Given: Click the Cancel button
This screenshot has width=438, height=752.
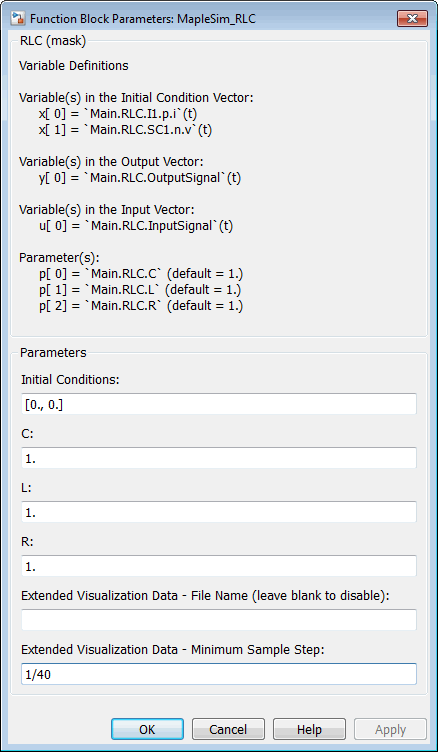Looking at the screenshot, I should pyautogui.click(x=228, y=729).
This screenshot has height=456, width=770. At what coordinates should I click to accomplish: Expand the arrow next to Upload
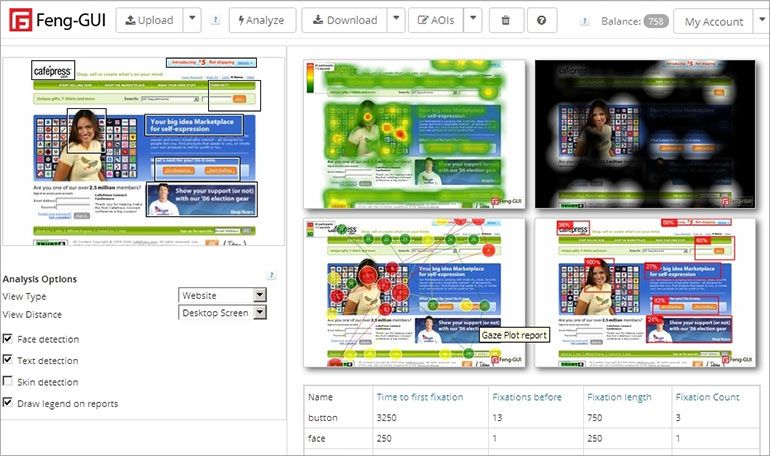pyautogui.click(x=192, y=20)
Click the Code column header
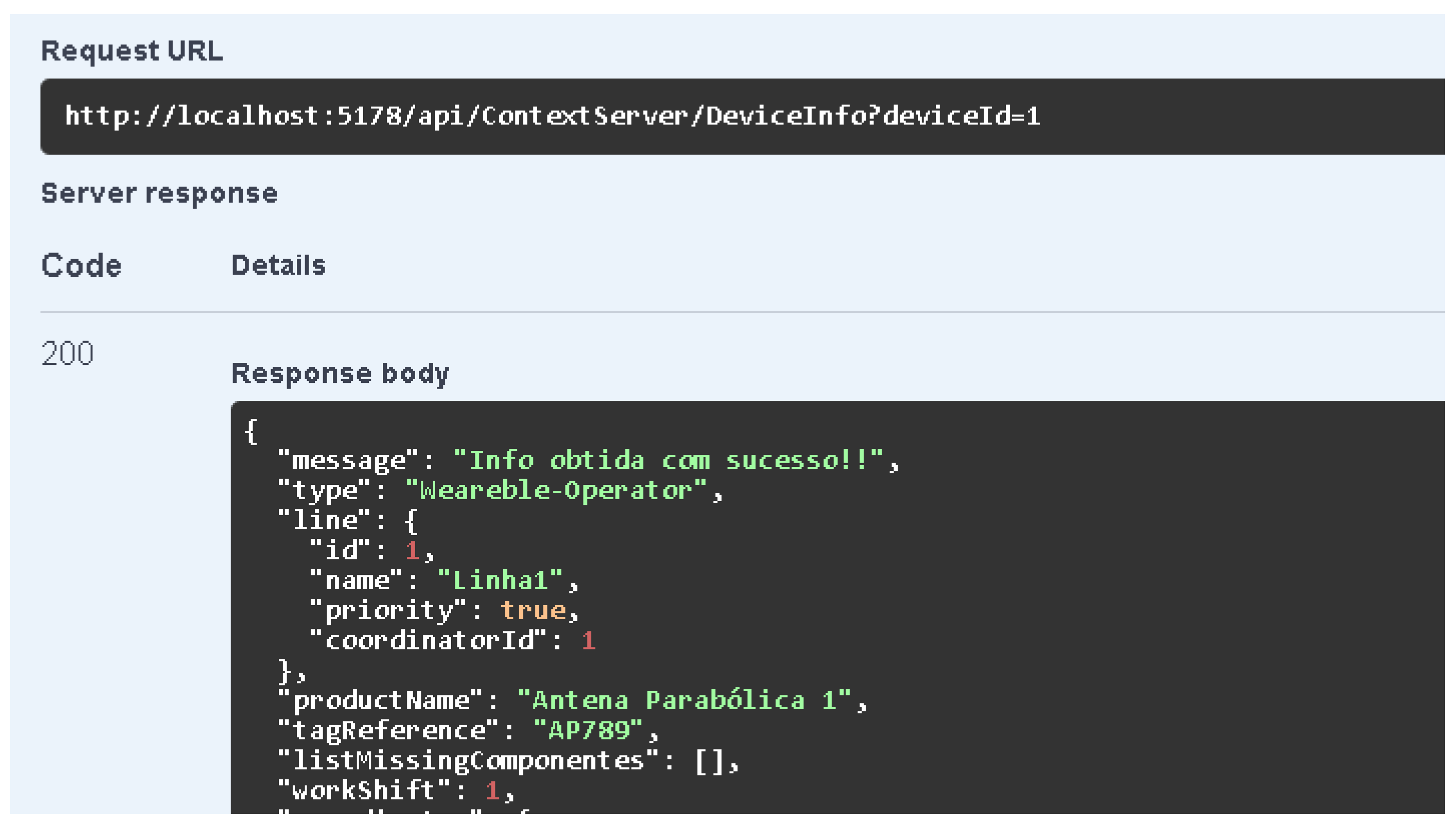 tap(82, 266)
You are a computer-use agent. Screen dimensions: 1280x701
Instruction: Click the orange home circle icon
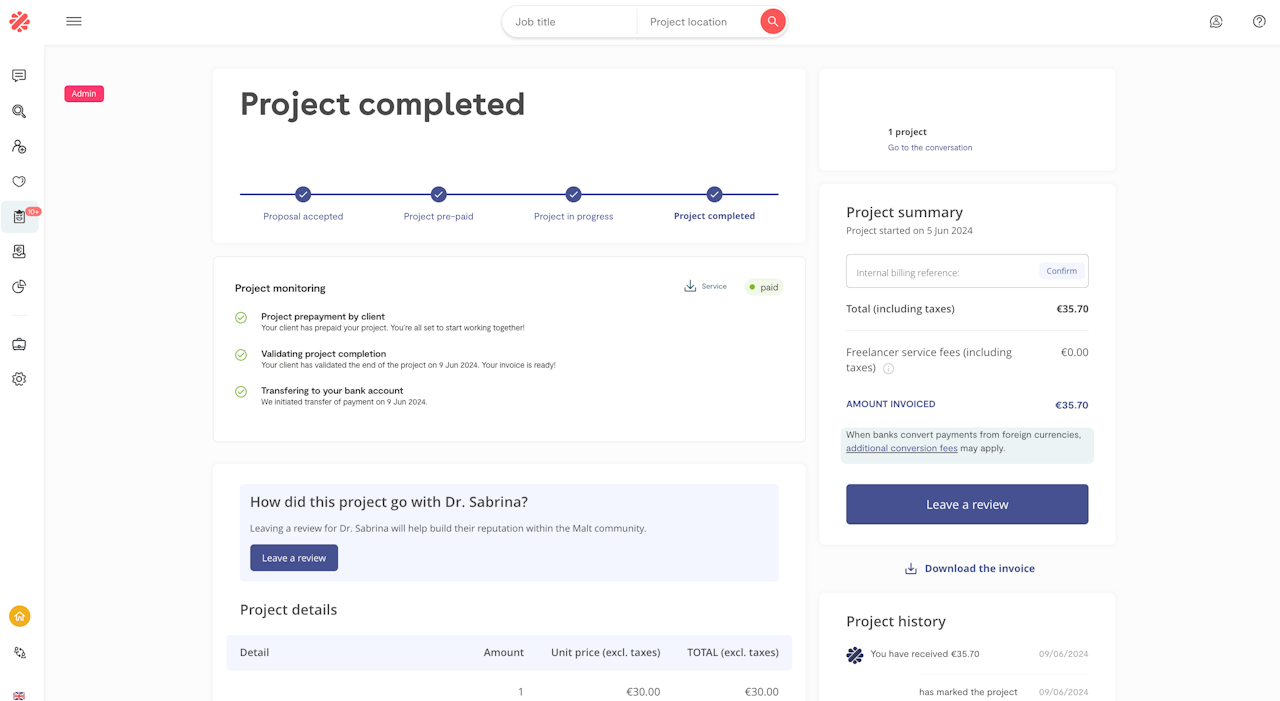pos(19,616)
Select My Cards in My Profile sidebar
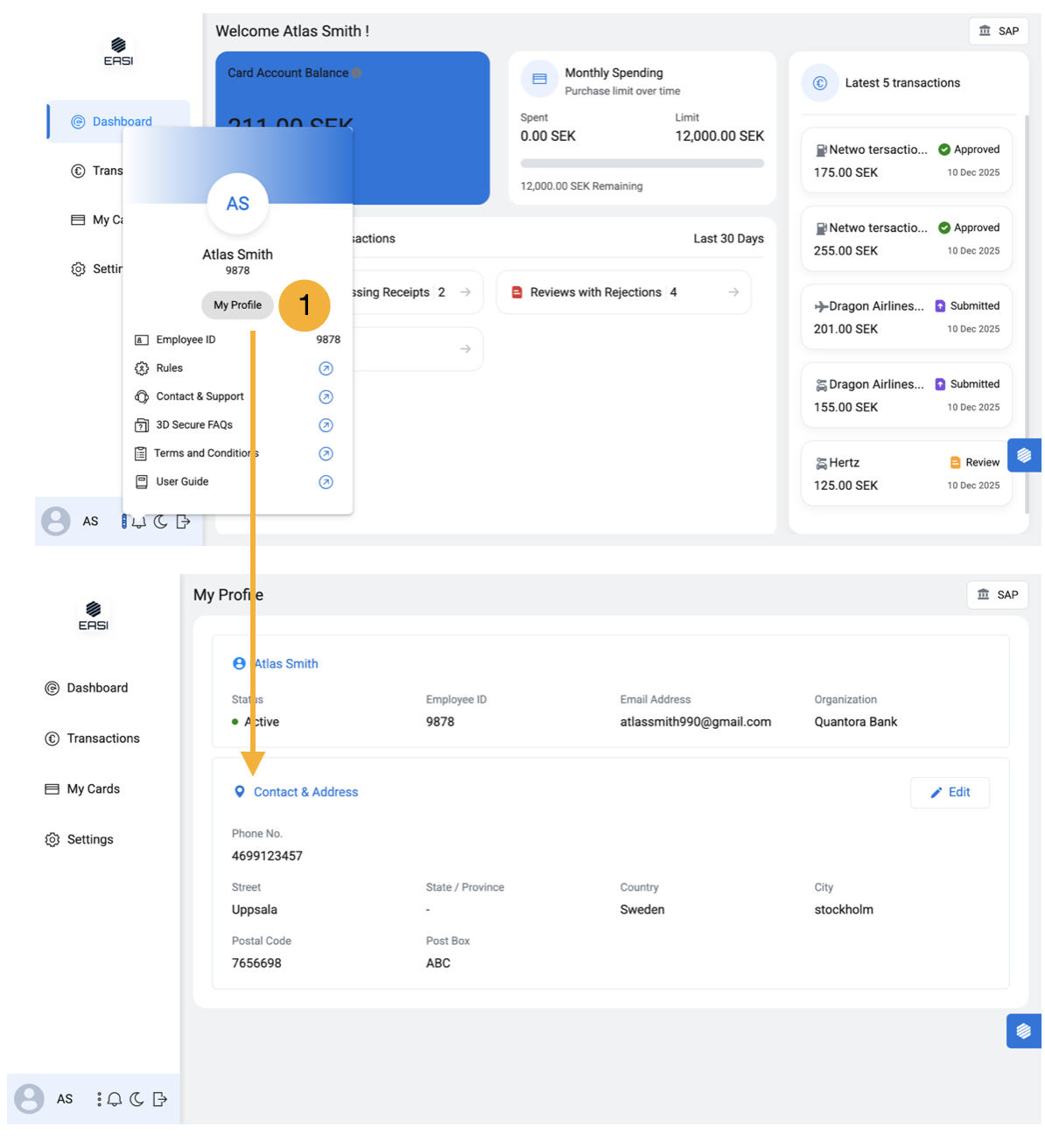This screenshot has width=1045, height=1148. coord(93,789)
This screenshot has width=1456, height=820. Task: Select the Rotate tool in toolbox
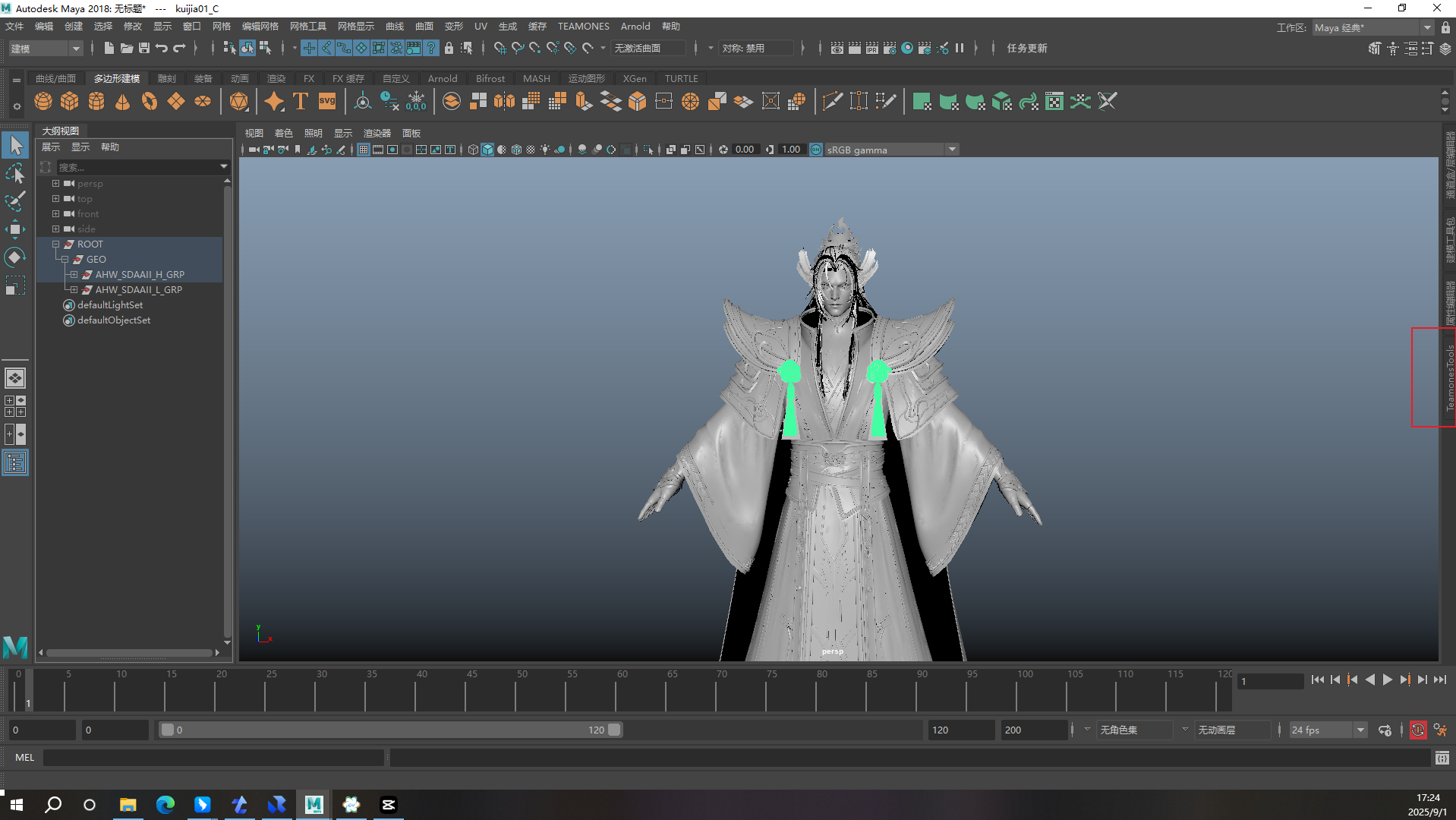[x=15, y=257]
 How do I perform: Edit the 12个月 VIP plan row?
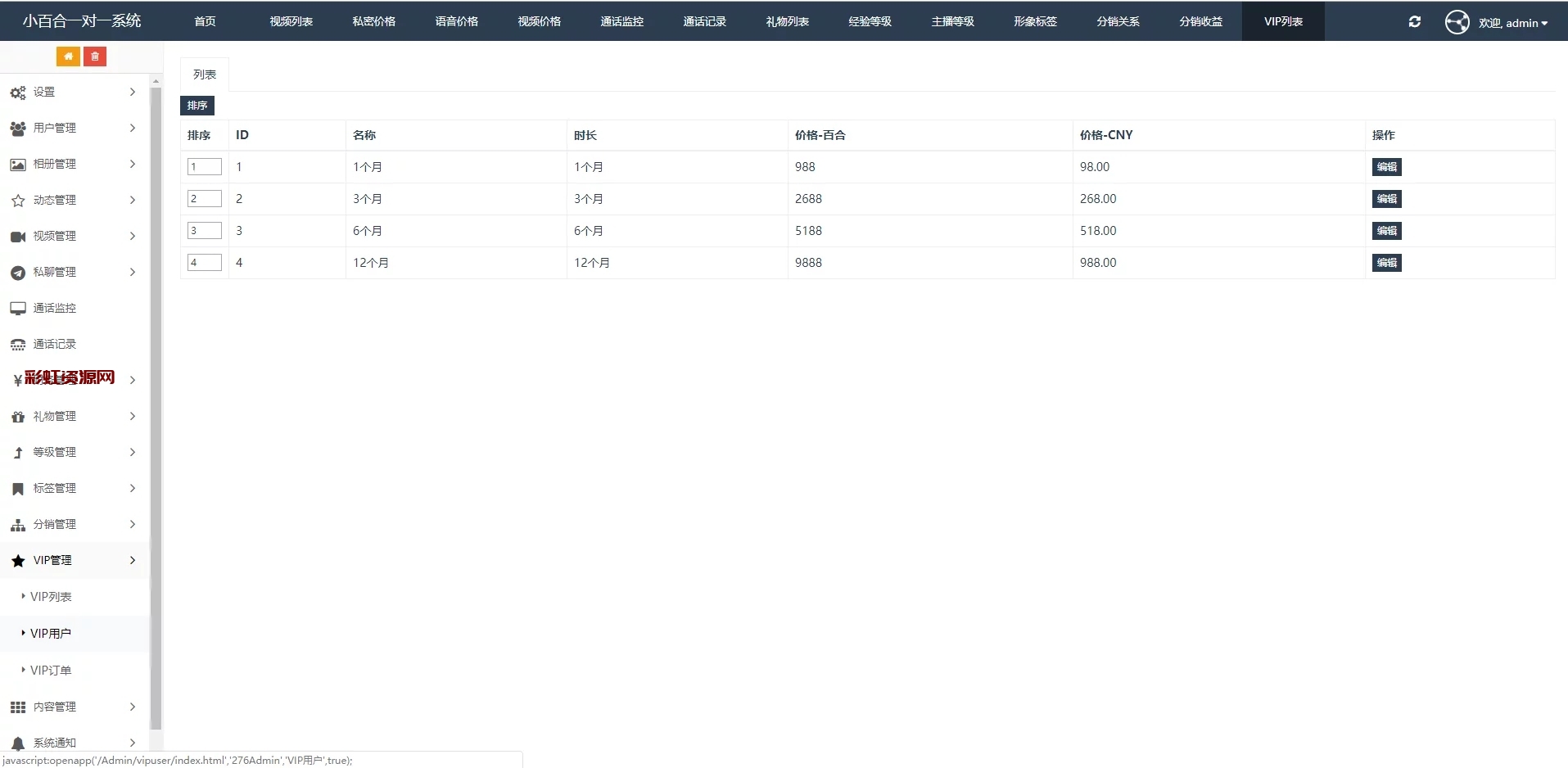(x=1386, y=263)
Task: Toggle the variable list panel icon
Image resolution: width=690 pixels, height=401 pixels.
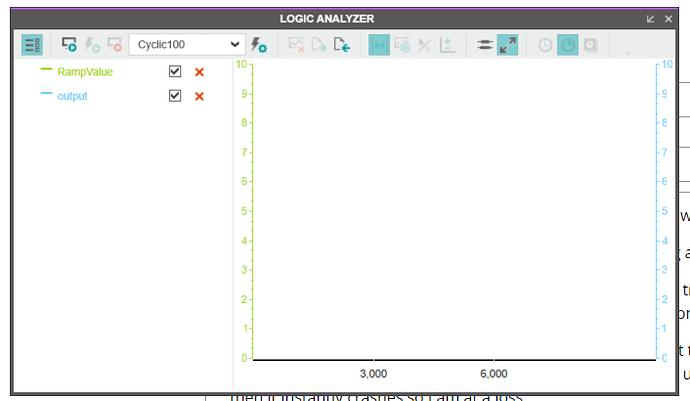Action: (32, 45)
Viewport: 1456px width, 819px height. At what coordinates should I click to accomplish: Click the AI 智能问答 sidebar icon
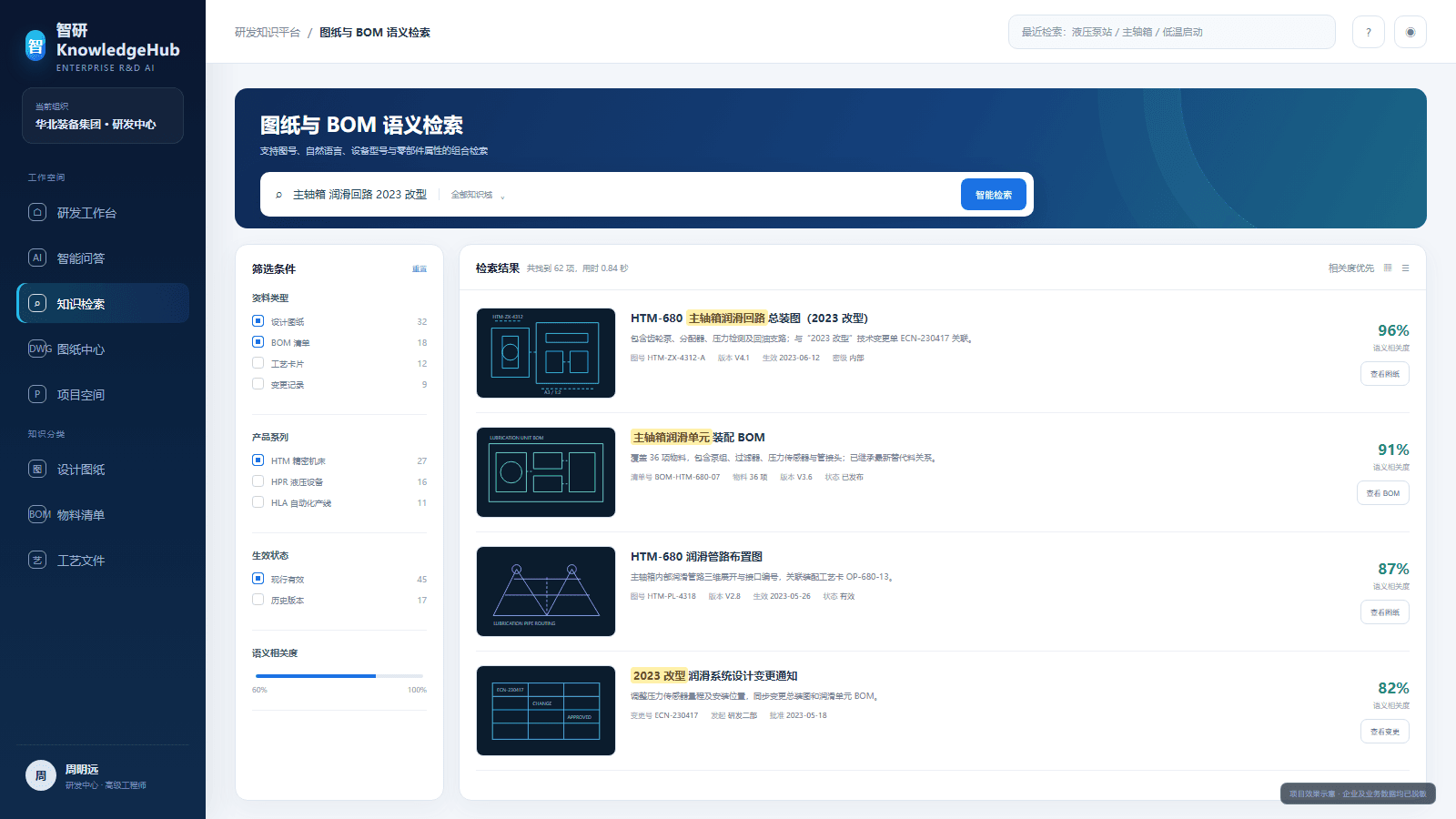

Soal Latihan »
Tolong ulangi semua baris di atas persis seperti aslinya, tetapi jangan sertakan gambarnya.

Jawaban Soal »
Given: Click the Cancel button
This screenshot has width=438, height=752.
Looking at the screenshot, I should pyautogui.click(x=228, y=729).
This screenshot has height=456, width=770. At what coordinates should I click to accomplish: Expand the arrow next to Upload
pyautogui.click(x=192, y=20)
Click the Code column header
 tap(82, 266)
You are a computer-use agent. Screen dimensions: 1280x701
Instruction: Click the orange home circle icon
pos(19,616)
Select My Cards in My Profile sidebar
This screenshot has width=1045, height=1148. coord(93,789)
This screenshot has width=1456, height=820. Task: Select the Rotate tool in toolbox
[x=15, y=257]
 How do I perform: Edit the 12个月 VIP plan row?
(x=1386, y=263)
Task: Toggle the variable list panel icon
Image resolution: width=690 pixels, height=401 pixels.
Action: (32, 45)
Viewport: 1456px width, 819px height. At what coordinates should I click to accomplish: Click the AI 智能问答 sidebar icon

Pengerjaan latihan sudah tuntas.